> Your task
Nothing in the records may be left out; restate them word for word.

> Data extracts
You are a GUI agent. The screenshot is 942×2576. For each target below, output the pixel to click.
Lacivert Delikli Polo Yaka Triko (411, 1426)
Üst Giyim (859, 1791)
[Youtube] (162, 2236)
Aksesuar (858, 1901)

> Answer to this task
You are a GUI agent. The screenshot is 942×2576. For each target below, output the pixel to click.
Lacivert Delikli Polo Yaka Triko (411, 1426)
Üst Giyim (859, 1791)
[Youtube] (162, 2236)
Aksesuar (858, 1901)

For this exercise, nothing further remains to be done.